好半響,她才找到了自己的聲音,卻又像是滿不在乎一般,“她病重又怎麽樣?這又關我什麽事?”
大概是沒有料到她會這樣子回答,席墨寒先是楞了一下之後,忽然就沉沉的叫了一聲她的名字,“甯宛!”
甯宛直接偏頭看向車窗外沒有看他,語氣也開始多了幾分不善,“席墨寒,你這樣子做,你以爲我會感謝你嗎??”
男人薄唇輕抿着沒有說話,隻是臉色有些不好看。
甯宛忽然感覺自己的鼻子有些酸澀,連忙深呼吸了一口氣強忍住自己想要流淚的沖動,甚至是低低的笑了一聲,然後諷刺的開口道,“我不會感謝你,反而會覺得你多管閑事,你都和甯嫣兒那女人訂婚了,爲什麽還跑來招惹我?我不喜歡你了,很早之前就不喜歡你了......現在不會喜歡你,就連以後也不會......”
後面她的聲音越來越小,就像是在低語輕喃一般,可是這聲音席墨寒卻是還是能夠聽的一清二楚,頓時男人的那一張俊臉徹底黑了,整個人的臉色都不好看。
前面開車的司機同樣也聽到了甯宛的話,心裏面剛暗叫了一聲不好,立刻就感覺到小小的車廂裏面氣壓一下子就降低了很多,讓司機的呼吸下意識便降低,幾乎是全神貫注的看着前面的道路。
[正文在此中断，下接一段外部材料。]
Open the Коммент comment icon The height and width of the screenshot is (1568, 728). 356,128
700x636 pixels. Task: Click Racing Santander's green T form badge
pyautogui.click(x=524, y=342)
甯宛也感覺到身邊男人身上散發的氣息有變化,放在身側的手忍不住緊了緊,實際上她心裏面甚至已經是有種想要讓司機停車的沖動了,甚至是就算是不停車自己也可以跳車......
畢竟真的不是誰都可以在席墨寒心情不好的時候依然面不改色人待着。
不知道過了多久,就在甯宛幾乎是有點快要撐不住的時候,男人終于是低沉的開口道,“甯宛,任何時候你都可以任性,唯獨這個時候不可以。”
那聲音沒有怒意,像是十分心平氣和的說出來一般。
然而聽到他這話,甯宛卻是終于是控制不住冷笑了一聲,偏頭定定的看着那張俊臉說道,“我任性?席墨寒,你不覺得你現在說的話很可笑嗎?”
男人眸色深沉的開口道,“她到底是你的親生母親。”
“不,她不是。”她幾乎是想也不想就反駁,而且聲音越來越大聲,“我的親生母親早就死了,和我父親一起出車禍去世的,她不是我的母親,我的母親早就被害死了......”
男人薄唇緊抿着看她,卻是沒有說話,那臉上的表情看上去有些陰郁。
甯宛感覺自己的眼淚幾乎是快要控制不住了,直接強硬的扭頭,卻是看向前面的司機命令道,“停車,現在給我停車。”
然而前面的司機不爲所動,畢竟他隻聽席墨寒的命令,席墨寒沒有讓他停車,她自然是不會停。
看到司機不停車,甯宛頓時怒了,直接探着身子去前面,“你給我停車,聽到沒有......”
那兩隻手剛準備去抓司機的手,原本坐着不動的男人頓時伸出手來一下子把她扯了回來,“甯宛,你鬧夠了沒有?”